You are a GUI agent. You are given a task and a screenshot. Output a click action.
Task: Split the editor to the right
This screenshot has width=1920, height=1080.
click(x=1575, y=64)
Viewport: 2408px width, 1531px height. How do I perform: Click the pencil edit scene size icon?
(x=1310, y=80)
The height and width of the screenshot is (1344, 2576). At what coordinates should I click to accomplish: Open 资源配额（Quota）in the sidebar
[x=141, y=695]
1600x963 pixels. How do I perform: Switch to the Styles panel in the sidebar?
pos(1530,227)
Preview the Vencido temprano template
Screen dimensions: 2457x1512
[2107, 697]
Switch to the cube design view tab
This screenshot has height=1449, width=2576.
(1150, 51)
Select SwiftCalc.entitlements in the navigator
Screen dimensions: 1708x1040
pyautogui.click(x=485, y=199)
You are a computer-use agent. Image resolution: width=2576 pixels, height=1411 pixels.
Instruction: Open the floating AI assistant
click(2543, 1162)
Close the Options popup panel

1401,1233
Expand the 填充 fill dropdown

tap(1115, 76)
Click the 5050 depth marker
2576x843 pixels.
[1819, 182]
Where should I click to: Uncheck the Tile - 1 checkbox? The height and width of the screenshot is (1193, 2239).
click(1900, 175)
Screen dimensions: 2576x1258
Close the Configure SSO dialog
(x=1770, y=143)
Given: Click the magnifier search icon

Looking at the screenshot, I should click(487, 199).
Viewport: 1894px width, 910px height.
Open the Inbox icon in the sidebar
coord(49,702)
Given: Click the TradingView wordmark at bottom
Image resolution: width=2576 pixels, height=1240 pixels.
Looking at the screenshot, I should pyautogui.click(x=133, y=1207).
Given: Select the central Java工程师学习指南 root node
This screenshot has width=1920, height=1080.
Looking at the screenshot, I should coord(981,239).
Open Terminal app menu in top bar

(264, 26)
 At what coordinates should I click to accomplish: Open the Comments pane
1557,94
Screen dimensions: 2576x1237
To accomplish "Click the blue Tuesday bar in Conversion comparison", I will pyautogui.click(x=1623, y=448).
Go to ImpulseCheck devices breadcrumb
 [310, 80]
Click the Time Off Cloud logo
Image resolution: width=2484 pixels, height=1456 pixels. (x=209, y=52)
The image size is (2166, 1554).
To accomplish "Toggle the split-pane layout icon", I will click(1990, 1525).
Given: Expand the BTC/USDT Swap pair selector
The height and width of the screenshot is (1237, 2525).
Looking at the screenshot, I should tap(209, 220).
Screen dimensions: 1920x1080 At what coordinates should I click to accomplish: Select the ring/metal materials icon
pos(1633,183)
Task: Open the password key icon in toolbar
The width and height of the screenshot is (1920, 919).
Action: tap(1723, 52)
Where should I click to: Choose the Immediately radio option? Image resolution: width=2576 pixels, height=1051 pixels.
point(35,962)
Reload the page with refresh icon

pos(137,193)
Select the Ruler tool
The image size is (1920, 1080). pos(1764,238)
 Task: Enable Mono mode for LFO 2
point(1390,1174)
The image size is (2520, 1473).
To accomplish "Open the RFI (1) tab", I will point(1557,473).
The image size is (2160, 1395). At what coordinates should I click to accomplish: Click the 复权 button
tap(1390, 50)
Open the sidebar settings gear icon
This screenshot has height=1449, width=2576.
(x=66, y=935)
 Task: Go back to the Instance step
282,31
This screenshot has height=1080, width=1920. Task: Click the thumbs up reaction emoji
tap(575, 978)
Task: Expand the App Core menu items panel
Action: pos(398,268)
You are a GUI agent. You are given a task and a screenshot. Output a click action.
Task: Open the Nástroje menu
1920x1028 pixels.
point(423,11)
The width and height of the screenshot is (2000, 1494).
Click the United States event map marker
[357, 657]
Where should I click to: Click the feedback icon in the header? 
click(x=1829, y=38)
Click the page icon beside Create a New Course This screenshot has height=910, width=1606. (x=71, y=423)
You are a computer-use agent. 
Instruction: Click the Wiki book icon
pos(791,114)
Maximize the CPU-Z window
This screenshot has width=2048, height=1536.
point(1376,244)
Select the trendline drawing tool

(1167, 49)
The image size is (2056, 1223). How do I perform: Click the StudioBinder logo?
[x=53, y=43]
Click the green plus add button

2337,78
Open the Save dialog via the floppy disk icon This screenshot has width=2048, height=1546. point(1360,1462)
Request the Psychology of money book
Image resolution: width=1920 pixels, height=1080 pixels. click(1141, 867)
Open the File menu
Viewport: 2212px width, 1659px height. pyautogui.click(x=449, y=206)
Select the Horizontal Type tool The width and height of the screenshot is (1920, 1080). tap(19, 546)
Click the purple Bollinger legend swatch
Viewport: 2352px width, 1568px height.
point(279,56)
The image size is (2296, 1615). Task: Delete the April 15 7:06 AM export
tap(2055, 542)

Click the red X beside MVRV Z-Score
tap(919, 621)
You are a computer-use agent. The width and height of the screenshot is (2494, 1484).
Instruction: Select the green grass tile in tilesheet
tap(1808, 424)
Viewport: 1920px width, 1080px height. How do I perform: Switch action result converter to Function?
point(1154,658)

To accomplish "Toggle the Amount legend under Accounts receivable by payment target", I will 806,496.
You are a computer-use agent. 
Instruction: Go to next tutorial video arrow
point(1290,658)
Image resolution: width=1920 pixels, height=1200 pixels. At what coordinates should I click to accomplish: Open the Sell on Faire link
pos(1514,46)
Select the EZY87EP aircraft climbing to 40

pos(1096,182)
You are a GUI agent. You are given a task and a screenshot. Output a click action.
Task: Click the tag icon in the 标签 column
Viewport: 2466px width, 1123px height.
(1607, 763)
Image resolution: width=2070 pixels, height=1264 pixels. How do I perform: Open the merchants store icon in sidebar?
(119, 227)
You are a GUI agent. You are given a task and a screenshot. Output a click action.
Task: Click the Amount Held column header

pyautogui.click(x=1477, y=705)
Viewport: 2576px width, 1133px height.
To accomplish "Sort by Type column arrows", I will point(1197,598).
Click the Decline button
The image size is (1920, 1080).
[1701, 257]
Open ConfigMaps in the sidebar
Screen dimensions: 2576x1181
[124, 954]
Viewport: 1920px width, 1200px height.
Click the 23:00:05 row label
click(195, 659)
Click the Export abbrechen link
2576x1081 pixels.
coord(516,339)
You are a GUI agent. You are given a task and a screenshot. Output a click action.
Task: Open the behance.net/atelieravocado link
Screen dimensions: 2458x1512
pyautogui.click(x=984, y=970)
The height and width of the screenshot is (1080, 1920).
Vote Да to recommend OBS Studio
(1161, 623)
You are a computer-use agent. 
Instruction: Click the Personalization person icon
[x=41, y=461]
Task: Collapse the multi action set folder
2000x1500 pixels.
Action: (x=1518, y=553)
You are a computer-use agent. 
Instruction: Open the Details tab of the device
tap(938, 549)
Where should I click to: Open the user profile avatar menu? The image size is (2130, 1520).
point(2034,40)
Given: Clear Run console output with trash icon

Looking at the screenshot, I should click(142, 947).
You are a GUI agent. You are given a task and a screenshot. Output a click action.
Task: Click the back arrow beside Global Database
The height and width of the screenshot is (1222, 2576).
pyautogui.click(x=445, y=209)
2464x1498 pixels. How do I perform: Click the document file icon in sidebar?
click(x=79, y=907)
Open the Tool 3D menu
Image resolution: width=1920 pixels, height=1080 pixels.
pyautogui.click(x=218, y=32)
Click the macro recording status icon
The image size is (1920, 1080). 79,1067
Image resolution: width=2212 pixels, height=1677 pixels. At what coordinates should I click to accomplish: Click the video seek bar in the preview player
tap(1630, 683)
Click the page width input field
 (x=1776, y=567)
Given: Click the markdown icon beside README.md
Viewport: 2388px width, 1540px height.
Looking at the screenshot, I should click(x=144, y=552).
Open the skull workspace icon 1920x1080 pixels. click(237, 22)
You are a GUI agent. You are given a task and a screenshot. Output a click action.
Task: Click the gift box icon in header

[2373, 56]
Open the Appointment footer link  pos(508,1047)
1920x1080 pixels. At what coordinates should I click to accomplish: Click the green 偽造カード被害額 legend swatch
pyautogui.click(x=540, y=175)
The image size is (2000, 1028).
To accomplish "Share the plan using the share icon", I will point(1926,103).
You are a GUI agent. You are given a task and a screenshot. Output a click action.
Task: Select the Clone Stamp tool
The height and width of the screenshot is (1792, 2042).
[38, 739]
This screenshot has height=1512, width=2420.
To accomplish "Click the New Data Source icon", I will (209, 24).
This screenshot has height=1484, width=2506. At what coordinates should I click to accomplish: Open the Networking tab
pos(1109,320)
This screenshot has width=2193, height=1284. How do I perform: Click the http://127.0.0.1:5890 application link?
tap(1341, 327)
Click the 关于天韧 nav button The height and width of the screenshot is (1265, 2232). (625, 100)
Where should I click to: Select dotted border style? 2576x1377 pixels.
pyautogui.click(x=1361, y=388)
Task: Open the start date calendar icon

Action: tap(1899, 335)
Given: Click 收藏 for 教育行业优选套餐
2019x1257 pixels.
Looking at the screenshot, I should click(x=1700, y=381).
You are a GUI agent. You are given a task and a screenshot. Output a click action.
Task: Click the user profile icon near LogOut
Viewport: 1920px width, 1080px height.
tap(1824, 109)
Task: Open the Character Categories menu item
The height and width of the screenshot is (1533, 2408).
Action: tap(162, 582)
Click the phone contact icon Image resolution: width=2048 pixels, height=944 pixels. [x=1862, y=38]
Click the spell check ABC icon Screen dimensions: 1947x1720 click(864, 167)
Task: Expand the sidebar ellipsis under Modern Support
◆ ◆ ◆ ◆ ◆
▶ _Work required_
Would you copy, word for word, only the lines from the start of the listing to the one that contains "Screen dimensions: 2576x1237", both included?

▶ _Written reply_
You are a GUI agent. You are given a task and a screenshot. Output a click action.
Task: Split the editor to the right
This screenshot has width=1920, height=1080.
click(x=1575, y=64)
Viewport: 2408px width, 1531px height. How do I perform: Click the pencil edit scene size icon?
(x=1310, y=80)
The height and width of the screenshot is (1344, 2576). At what coordinates should I click to accomplish: Open 资源配额（Quota）in the sidebar
[x=141, y=695]
1600x963 pixels. How do I perform: Switch to the Styles panel in the sidebar?
pos(1530,227)
Preview the Vencido temprano template
Screen dimensions: 2457x1512
[2107, 697]
Switch to the cube design view tab
This screenshot has height=1449, width=2576.
(1150, 51)
Select SwiftCalc.entitlements in the navigator
Screen dimensions: 1708x1040
pyautogui.click(x=485, y=199)
You are a computer-use agent. Image resolution: width=2576 pixels, height=1411 pixels.
Instruction: Open the floating AI assistant
click(2543, 1162)
Close the Options popup panel

1401,1233
Expand the 填充 fill dropdown

tap(1115, 76)
Click the 5050 depth marker
2576x843 pixels.
[1819, 182]
Where should I click to: Uncheck the Tile - 1 checkbox? The height and width of the screenshot is (1193, 2239).
click(1900, 175)
Screen dimensions: 2576x1258
Close the Configure SSO dialog
(x=1770, y=143)
Given: Click the magnifier search icon

Looking at the screenshot, I should click(487, 199).
Viewport: 1894px width, 910px height.
Open the Inbox icon in the sidebar
coord(49,702)
Given: Click the TradingView wordmark at bottom
Image resolution: width=2576 pixels, height=1240 pixels.
Looking at the screenshot, I should pyautogui.click(x=133, y=1207).
Given: Select the central Java工程师学习指南 root node
This screenshot has width=1920, height=1080.
Looking at the screenshot, I should coord(981,239).
Open Terminal app menu in top bar

(264, 26)
 At what coordinates should I click to accomplish: Open the Comments pane
1557,94
Screen dimensions: 2576x1237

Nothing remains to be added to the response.